━━ Source material
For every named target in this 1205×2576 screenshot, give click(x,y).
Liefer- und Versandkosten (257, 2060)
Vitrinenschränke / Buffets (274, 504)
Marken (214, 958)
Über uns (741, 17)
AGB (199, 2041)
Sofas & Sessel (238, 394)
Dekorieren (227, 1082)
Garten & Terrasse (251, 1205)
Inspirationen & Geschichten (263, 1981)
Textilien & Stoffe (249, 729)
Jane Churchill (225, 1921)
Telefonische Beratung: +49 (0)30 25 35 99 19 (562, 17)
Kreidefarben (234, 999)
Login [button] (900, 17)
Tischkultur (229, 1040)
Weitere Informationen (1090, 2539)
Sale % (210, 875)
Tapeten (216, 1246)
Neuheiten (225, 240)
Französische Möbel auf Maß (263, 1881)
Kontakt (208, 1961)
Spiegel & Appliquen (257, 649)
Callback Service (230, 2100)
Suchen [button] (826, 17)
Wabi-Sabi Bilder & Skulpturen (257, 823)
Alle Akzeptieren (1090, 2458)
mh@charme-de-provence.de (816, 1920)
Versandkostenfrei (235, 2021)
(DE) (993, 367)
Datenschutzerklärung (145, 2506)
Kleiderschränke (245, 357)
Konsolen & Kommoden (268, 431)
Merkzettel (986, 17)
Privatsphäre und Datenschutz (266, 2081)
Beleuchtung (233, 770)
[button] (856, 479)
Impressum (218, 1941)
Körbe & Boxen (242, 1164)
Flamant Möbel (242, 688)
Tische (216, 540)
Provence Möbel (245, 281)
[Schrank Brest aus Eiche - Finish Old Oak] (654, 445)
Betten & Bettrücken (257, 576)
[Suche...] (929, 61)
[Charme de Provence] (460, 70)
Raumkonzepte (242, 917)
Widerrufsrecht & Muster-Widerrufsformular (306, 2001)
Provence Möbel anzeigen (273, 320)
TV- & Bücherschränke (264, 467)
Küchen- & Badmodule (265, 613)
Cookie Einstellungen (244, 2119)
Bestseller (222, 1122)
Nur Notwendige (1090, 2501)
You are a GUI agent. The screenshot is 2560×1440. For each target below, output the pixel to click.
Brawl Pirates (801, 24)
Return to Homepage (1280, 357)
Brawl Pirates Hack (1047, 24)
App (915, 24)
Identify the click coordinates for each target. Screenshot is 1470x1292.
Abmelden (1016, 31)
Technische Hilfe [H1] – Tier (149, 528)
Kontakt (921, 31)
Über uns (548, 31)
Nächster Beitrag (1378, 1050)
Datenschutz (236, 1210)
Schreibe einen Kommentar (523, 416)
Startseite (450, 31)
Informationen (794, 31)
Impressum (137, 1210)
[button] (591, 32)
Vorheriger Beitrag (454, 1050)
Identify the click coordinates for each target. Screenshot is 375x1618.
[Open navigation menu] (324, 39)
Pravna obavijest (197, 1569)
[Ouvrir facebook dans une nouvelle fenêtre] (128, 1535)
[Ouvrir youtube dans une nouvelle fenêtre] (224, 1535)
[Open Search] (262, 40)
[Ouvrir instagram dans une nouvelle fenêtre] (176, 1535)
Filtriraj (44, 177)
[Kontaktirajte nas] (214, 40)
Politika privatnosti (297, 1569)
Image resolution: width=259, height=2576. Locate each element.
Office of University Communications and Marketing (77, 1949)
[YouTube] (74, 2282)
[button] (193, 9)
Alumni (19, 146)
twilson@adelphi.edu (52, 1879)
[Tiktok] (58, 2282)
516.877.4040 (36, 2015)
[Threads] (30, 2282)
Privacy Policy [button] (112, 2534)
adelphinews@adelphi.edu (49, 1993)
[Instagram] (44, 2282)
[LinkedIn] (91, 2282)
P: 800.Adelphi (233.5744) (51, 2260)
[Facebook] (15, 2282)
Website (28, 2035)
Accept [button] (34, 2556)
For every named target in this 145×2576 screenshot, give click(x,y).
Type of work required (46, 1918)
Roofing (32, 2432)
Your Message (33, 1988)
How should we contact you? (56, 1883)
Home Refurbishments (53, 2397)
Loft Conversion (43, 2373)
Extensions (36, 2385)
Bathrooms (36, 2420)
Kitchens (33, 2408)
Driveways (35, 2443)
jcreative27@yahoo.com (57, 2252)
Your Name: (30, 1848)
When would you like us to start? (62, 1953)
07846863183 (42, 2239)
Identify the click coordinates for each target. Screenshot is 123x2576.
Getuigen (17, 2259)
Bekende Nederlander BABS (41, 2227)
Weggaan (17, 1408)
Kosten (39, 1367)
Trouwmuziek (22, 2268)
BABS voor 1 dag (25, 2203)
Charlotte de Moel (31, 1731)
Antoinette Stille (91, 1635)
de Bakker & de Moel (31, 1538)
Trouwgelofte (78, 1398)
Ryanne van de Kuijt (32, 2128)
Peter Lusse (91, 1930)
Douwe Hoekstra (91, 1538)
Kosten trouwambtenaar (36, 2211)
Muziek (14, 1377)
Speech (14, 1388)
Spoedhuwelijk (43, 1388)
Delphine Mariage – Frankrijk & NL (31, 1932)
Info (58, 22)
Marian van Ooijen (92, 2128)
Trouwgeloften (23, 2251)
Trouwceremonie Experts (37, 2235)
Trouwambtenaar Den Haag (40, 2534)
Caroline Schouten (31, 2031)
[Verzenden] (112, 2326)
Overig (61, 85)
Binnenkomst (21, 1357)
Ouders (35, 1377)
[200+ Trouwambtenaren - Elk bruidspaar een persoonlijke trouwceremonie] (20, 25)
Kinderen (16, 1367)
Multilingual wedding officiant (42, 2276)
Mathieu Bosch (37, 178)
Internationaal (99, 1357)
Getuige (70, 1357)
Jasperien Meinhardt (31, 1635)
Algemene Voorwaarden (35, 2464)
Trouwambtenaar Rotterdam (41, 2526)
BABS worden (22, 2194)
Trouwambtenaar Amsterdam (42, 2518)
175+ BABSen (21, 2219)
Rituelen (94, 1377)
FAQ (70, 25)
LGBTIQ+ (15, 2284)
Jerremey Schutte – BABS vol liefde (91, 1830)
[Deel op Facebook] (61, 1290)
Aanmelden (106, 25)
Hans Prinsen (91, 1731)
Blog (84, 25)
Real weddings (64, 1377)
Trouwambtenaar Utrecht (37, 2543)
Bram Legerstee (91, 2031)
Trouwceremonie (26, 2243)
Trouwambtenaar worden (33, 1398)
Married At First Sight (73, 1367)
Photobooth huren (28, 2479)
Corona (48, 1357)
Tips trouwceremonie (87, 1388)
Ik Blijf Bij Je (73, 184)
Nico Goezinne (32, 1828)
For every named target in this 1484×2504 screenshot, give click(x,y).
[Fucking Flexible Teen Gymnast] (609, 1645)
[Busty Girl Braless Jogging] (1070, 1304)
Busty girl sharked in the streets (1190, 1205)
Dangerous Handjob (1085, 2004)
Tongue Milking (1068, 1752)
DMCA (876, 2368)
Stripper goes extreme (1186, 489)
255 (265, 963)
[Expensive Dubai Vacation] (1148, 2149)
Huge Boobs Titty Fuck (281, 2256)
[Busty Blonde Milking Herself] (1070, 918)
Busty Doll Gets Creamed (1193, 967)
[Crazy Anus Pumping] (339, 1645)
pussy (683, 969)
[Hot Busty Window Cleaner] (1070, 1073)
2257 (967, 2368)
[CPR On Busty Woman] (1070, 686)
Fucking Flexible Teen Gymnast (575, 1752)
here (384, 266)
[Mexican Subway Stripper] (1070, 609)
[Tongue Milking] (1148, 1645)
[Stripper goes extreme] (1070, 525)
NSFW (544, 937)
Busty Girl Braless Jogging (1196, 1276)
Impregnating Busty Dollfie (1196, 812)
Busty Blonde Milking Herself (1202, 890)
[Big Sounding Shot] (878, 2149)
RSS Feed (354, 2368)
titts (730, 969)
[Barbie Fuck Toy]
━━━━
Taking the records above, retype every line from the one with "P: 800.Adelphi (233.5744) (51, 2260)" down to the one with "Loft Conversion (43, 2373)", exactly and with nothing else.

Task output:
P: 800.Adelphi (233.5744) (51, 2260)
[Facebook] (15, 2282)
Website (28, 2035)
Accept [button] (34, 2556)
For every named target in this 145×2576 screenshot, give click(x,y).
Type of work required (46, 1918)
Roofing (32, 2432)
Your Message (33, 1988)
How should we contact you? (56, 1883)
Home Refurbishments (53, 2397)
Loft Conversion (43, 2373)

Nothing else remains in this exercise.